Local government can annually pay into a fund to be established for the benefit of bonds issued for this program a fixed proportion or fixed amount of any tax allocation revenues derived from property or business activity within the increment area containing the public improvements funded by the bonds. The payments continue until all bonds payable from the fund are paid in full.

A local government can annually pay into a second fund a fixed proportion or fixed amount of any revenues derived from the credit of the state sales and excise tax, such payment continuing until all bonds from the fund are paid in full.

A local government that issues bonds to finance public improvements may pledge for payment of such bonds all or part of any tax allocation revenues derived from the public improvements. It can also pledge the revenues of the credit of the state sales and excise tax.
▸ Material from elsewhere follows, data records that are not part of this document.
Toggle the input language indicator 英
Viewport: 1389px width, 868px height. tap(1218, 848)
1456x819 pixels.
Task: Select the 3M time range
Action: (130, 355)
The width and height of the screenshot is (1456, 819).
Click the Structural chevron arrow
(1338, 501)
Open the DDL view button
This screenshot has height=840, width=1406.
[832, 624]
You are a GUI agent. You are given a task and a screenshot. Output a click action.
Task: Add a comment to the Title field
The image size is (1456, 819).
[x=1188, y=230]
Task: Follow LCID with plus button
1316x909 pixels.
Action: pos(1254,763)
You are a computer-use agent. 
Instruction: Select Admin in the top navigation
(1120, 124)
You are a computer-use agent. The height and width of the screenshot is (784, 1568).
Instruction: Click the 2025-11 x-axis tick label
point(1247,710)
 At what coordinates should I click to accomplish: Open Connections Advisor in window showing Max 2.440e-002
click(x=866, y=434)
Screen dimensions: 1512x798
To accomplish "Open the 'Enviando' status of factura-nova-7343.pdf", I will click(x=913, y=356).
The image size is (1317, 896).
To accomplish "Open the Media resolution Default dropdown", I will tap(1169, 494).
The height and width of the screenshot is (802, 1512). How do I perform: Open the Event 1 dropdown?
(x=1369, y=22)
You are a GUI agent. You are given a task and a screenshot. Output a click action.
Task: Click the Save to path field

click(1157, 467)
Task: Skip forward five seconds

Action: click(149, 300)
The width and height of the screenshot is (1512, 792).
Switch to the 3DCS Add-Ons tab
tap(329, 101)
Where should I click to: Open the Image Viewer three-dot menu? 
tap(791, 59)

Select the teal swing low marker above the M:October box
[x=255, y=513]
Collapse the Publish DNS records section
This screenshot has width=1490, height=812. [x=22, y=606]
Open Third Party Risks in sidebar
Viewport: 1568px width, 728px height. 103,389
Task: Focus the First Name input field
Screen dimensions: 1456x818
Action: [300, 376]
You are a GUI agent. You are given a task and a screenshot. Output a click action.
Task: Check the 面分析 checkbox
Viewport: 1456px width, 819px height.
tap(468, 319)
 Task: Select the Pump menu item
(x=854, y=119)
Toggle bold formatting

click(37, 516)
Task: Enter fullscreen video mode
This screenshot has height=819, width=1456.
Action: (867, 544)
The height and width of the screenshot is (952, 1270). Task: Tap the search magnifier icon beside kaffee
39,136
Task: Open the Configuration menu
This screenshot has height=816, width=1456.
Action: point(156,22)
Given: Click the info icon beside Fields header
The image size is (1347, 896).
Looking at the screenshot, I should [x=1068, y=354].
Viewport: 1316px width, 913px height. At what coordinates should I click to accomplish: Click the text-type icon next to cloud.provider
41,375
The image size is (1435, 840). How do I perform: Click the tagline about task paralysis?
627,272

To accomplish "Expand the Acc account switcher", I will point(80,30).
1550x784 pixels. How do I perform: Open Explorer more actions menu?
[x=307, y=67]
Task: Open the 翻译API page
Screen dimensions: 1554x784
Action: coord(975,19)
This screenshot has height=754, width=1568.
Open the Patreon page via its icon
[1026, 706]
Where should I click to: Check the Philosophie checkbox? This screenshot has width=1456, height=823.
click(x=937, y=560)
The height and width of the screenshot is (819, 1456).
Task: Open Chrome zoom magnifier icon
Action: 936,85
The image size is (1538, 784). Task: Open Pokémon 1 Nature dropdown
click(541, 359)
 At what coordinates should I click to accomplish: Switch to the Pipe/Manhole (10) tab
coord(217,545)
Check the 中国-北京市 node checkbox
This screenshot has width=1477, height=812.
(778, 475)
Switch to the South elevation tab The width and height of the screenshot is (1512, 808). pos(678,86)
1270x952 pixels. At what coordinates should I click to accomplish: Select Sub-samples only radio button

The bonds issued by the local government to finance the public improvements do not constitute an obligation of the state.

JLARC Study
Beginning September 1, 2013, and continuing every five years thereafter, the Joint Legislative Audit and Review Committee (JLARC) must submit a report to the Legislature evaluating the effectiveness of the LIFT program, including a project by project review. The year 2028 report must also include any recommendations regarding whether or not the LIFT program should be expanded statewide and what impact the expansion would have on Washington's economic development.

Miscellaneous
Nothing in the Act gives port districts the right to impose a local sales or use tax.

The DOR may adopt rules required to administer the community revitalization financing program.

The LIFT program expires June 30, 2039.

Appropriation: None.

Fiscal Note: Requested on January 10, 2006.

Effective Date: The bill takes effect on July 1, 2006.